Verkündigungsbereiche sind die Stellen bei der Kirche, in denen die Angestellten den Auftrag haben, die Grundwerte und Ideen der Kirche weiterzuverbreiten. Eine Pfarrerin zum Beispiel, aber auch ein Erzieher. Beim Hausmeisterposten hingegen darf die Konfession kein Einstellungskriterium sein.

Andere Diskriminierungsfälle bei Ausschreibungen

Vor Kurzem gab es einen anderen Fall, bei dem sich Richter und Anwälte mit Diskriminierung in Einstellungsverfahren beschäftigt haben: In einer Stellenausschreibung wurde nach einem "jungen, dynamischen Mitarbeiter/in" gesucht. In der Anzeige war auch davon die Rede, dass konkret ein Berufsanfänger oder eine Berufsanfängerin gesucht wird. 

Das Bundesarbeitsgericht argumentierte dann in seinem Urteil, dass der Begriff "Berufsanfänger" ausschließlich auf jüngere Menschen abziele und diskriminierend sei. Umgekehrt gelten auch Stellenausschreibungen als diskriminierend, wenn sie nach Menschen mit Berufserfahrung suchen, weil das wiederum die Jüngeren ausschließe, erklärt Martin Nebeling.

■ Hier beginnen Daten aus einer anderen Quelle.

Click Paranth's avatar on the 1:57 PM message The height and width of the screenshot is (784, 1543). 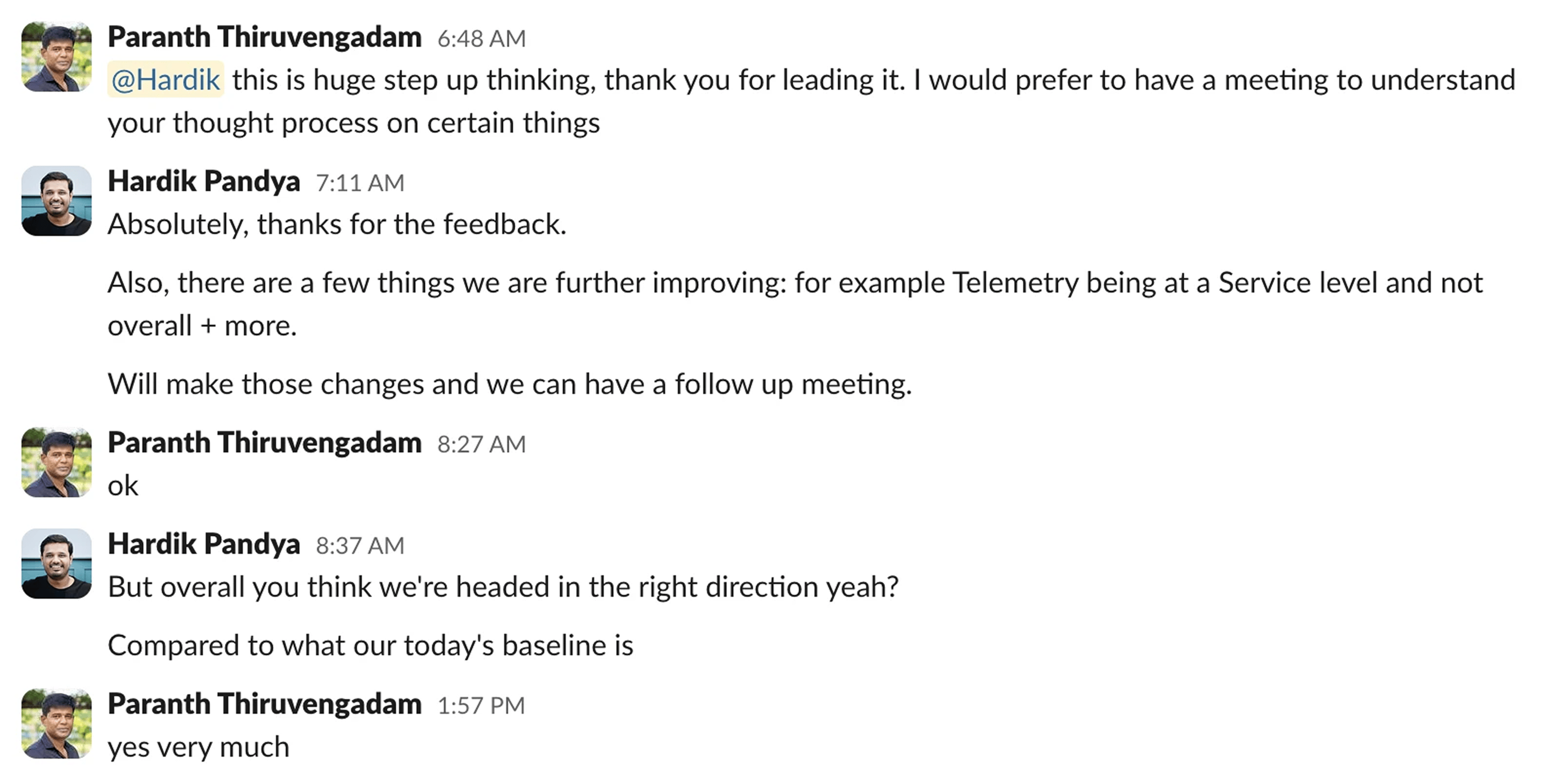click(x=56, y=724)
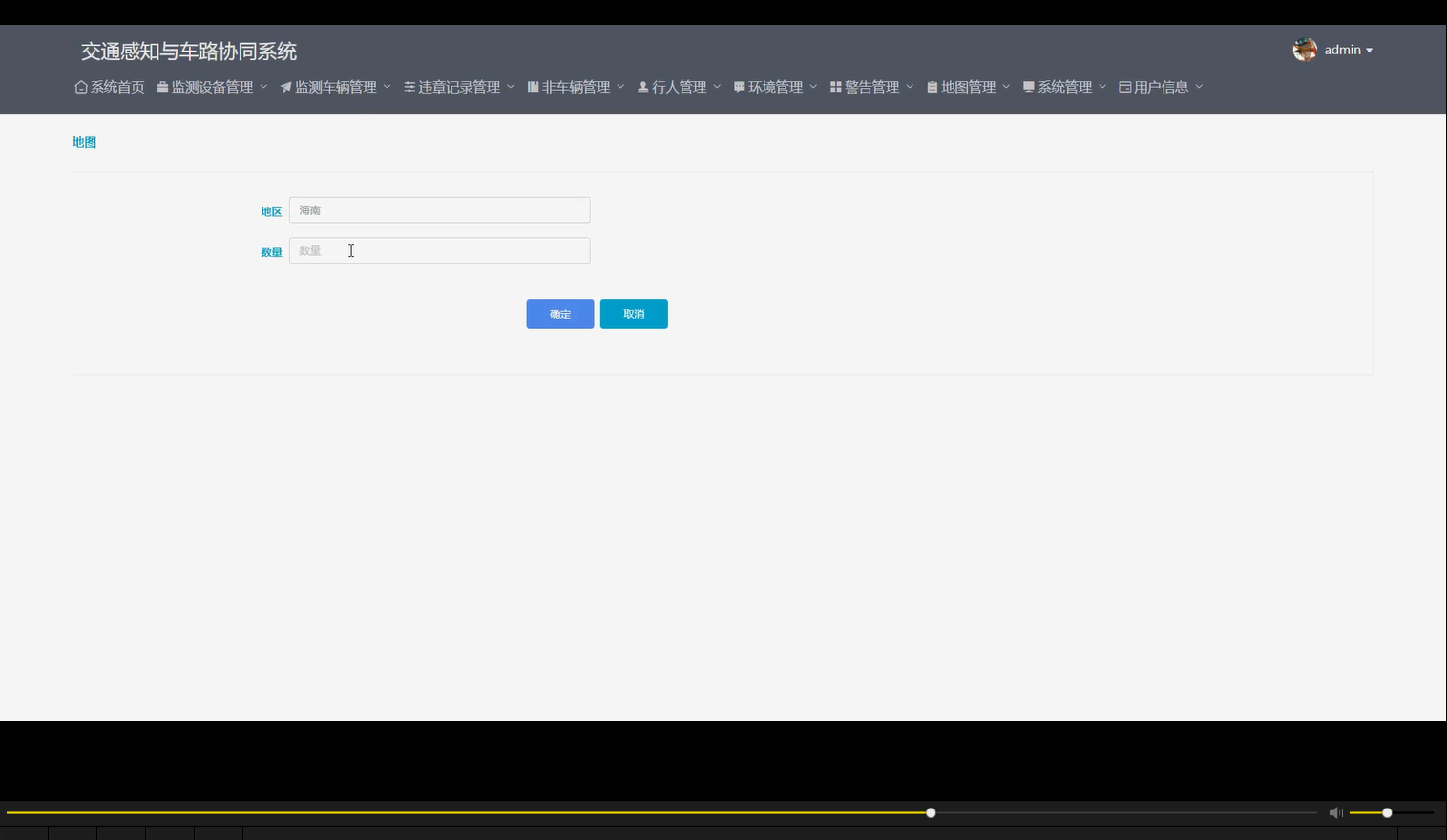The height and width of the screenshot is (840, 1447).
Task: Select the building icon beside 非车辆管理
Action: [532, 86]
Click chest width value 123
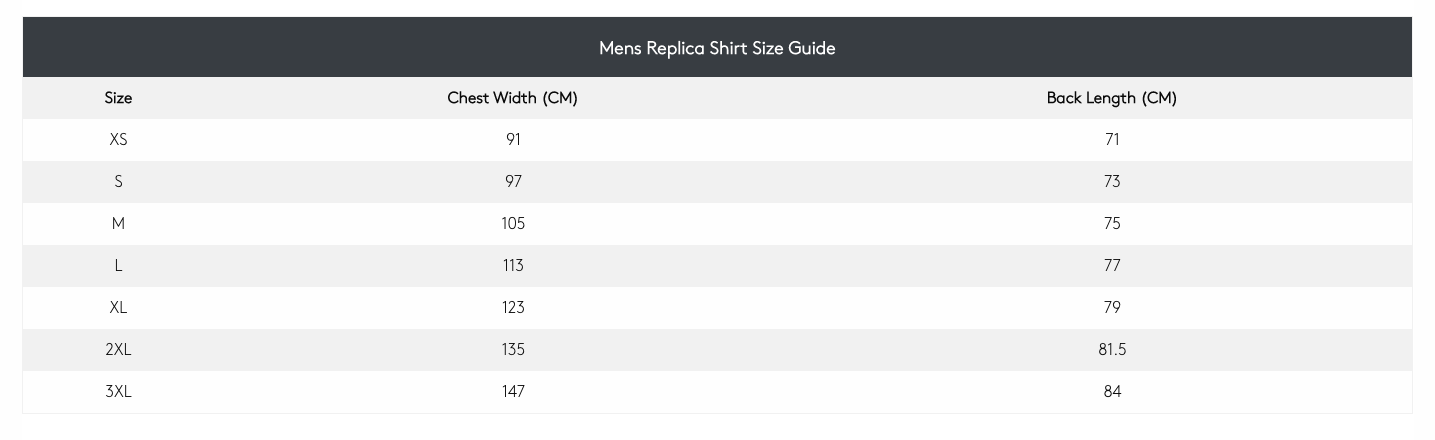Screen dimensions: 1435x440 pyautogui.click(x=513, y=308)
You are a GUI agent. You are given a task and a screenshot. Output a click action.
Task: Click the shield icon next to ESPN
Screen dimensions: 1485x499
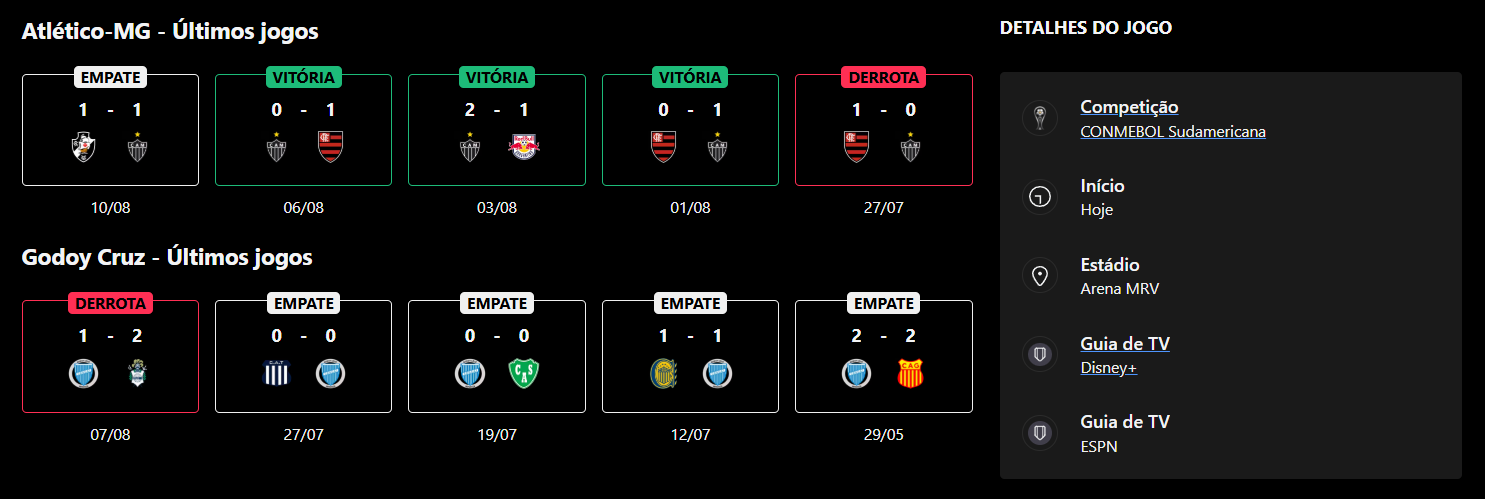click(x=1040, y=433)
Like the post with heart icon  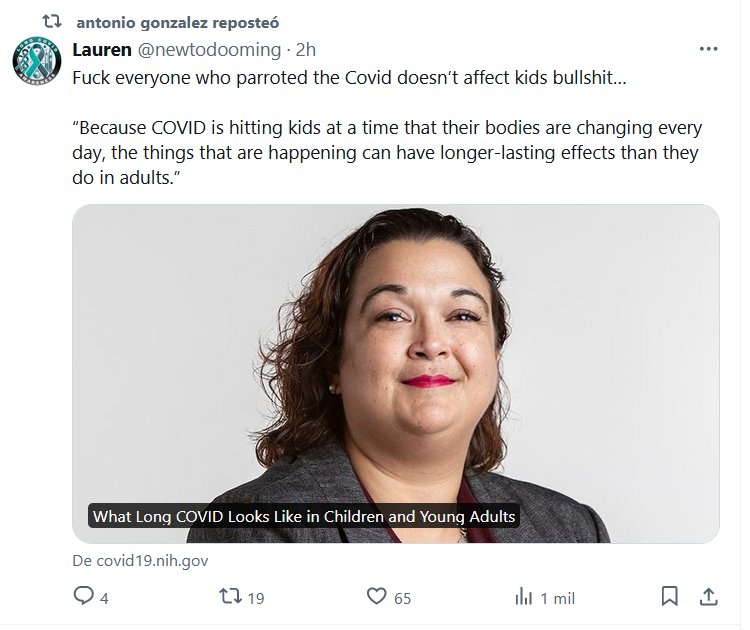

"Ich habe in der letzten Woche die erste Stellenanzeige gesehen, bei der Kandidat/in/Diverse stand. Ich bin mir gar nicht sicher, ob sich das Wort 'Diverse' durchsetzen wird oder ob wir da einen anderen Begriff finden werden."
​Martin Nebeling, Rechtsanwalt für Arbeitsrecht

Der Anwalt für Arbeitsrecht glaubt allerdings auch, dass sich für Bewerber nicht so richtig viel ändert. Ein Unternehmen, das einen 25-jährigen Mann einstellen wolle, werde das weiterhin tun. Nebeling vermutet, dass Unternehmen im Zweifel dann eben auch mit der 47-jährigen Bewerberin ein Vorstellungsgespräch führen - und die Bewerberin dann anhand eines inhaltlichen Kriteriums aussortieren. Außerdem ließen sich bestimmte Bewerber und Bewerberinnen auch gezielt ein- oder ausschließen – je nachdem, wo ein Unternehmen seine Stellenanzeige platziert.

Im Moment können potenzielle Bewerber – wenn sie eine Diskriminierung bei einer Stellenausschreibung vermuten - nur auf Schadensersatz klagen, begrenzt auf maximal drei Gehälter. Heißt, den gewünschten Job bekommen wir auch dann nicht, wenn wir mit Diskriminierungsvorwürfen vor Gericht ziehen und Recht bekommen.